According to the Centers for Disease Control and Prevention, adult obesity is a common, serious and costly disease. The World Health Organization reports that global obesity has nearly tripled since 1975. In 2016, more than 1.9 billion adults, 18 years and older, were overweight. Of these, over 650 million were obese. In 2016, 39 percent of adults aged 18 years and over were overweight, and 13 percent were obese.
Obesity contributes to many chronic health conditions including heart disease, stroke, type 2 diabetes, and certain types of cancer. But many adults have difficulty losing weight and keeping it off long term – that’s why a new class of weight loss drugs to enter the market has received so much media attention and demand that pharmacies have been experiencing shortages.
Semaglutide injections, known by the trade names Wegovy or Ozempic, were intially introduced as a treatment for diabetes in 2017 to help control blood sugar. The prescription medication was soon discovered to also contribute to significant weight loss in people with obesity who were not able to keep weight off with other treatments. Until the introduction of this class of drugs, the standard intervention for obesity has been gastric bypass or duodenal switch surgery.
Semaglutide was developed to mimic GLP-1 receptors which improve blood sugar levels, helping to manage diabetes. Researchers also discovered GLP-1 slows down digestion, resulting in a reduction in food intake and weight loss. These discoveries led to off-label prescribing of semaglutide drugs like Ozempic for weight loss. Wegovy, a similar but stronger dose of semaglutide, was developed specifically for weight loss, receiving FDA approval in June 2021.
According to a recent Huffington Post Wellness report, Wegovy is a weekly injection for adults with a body mass index(BMI) over 30 or who have a BMI over 27 and at least one weight-related health issue like high blood pressure, diabetes or high cholesterol. It is designed to be used in conjunction with diet and exercise and patients are advised to work with a healthcare team that includes dietitians and therapists if possible. A primary care doctor can also prescribe Wegovy to patients.
Many people report that the drug tamps down sugar cravings, boosts cravings for protein and fibre and helps them feel full longer. Some also said Wegovy reduced their desire to drink alcohol and helped them sleep better. The type 2 diabetes drug Ozempic is also legally prescribed off-label for weight loss, however, the demand for this use of the medication has led to drug shortages and people with diabetes having trouble filling their prescriptions.
Obesity doctors and patients are excited about these new weight loss medications – early findings show users are losing up to 20 percent of their starting body weight. However, the drugs are not always covered by insurance and can range between $1,500 and $1,800 a month, making the cost prohibitive for many patients.
Risks associated with semaglutide injections include nausea, vomiting, constipation, gas and heartburn. These side effects are usually managed by eating smaller, more frequent meals or taking over-the-counter heartburn medications. In rare cases, semaglutide injections are linked to thyroid tumours which can be cancerous. Pancreatitis, gallbladder problems, low blood sugar, kidney issues, allergic reactions and depression have also been reported in association with semaglutide shots.
Most people will need to stay on the drug for at least a year, and an early study indicates that patients who go off the drug gain weight back quickly, suggesting it may be required over the long term for lasting benefits.

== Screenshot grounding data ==
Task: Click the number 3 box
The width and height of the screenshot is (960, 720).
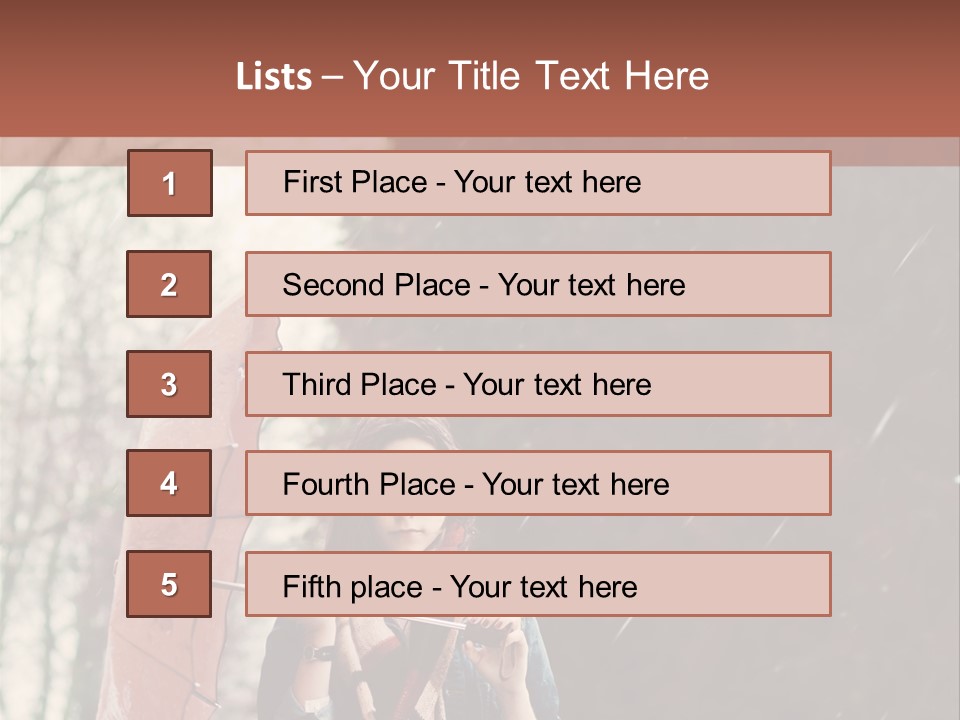Action: tap(169, 384)
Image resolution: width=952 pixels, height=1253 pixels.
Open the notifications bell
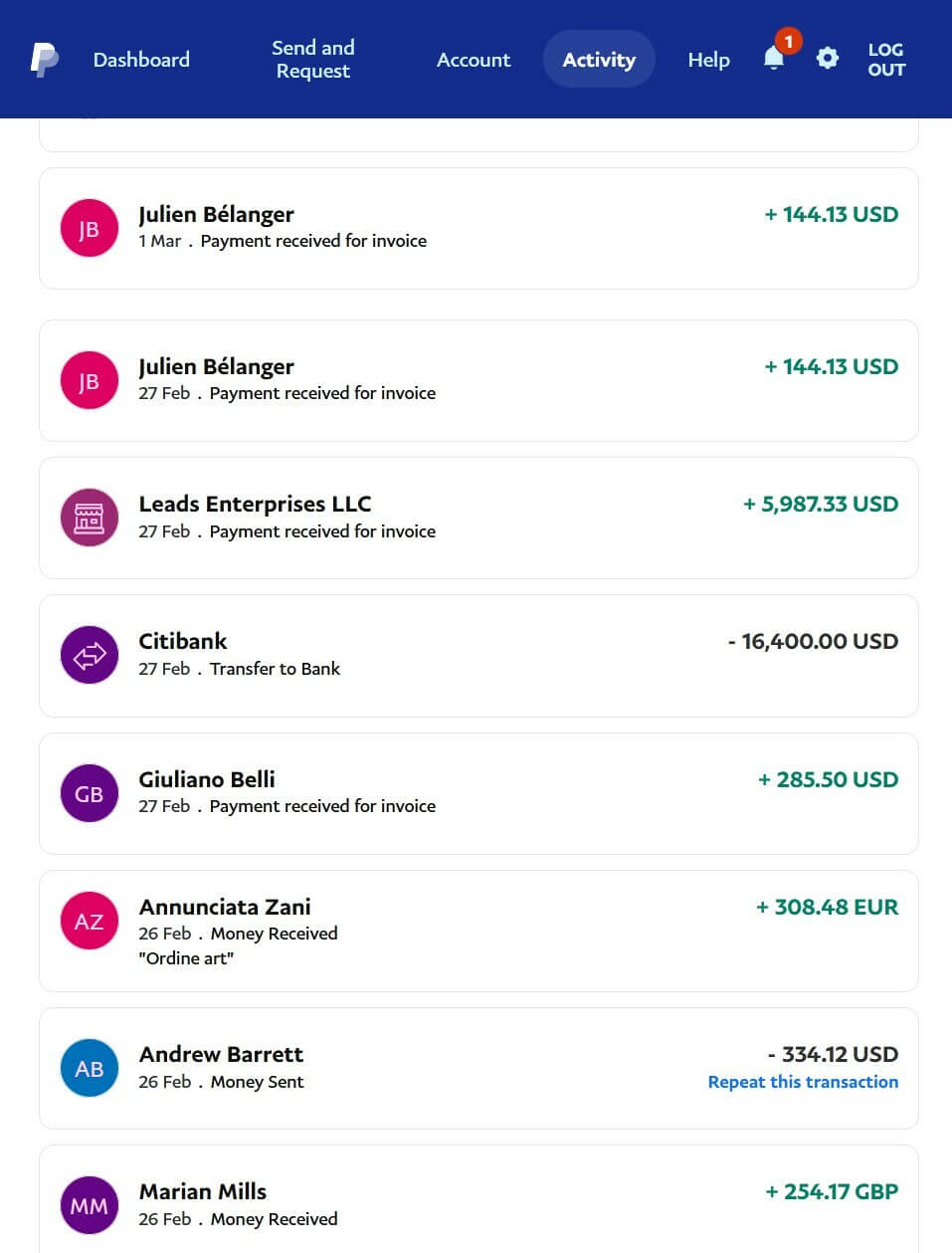[x=774, y=59]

== YOUR GOAL ==
Rewrite the passage of the obesity article between "Obesity contributes to" and "been experiencing shortages.", inclusive, replacing "media attention" with "press coverage".

== WRITTEN SOLUTION ==
Obesity contributes to many chronic health conditions including heart disease, stroke, type 2 diabetes, and certain types of cancer. But many adults have difficulty losing weight and keeping it off long term – that’s why a new class of weight loss drugs to enter the market has received so much press coverage and demand that pharmacies have been experiencing shortages.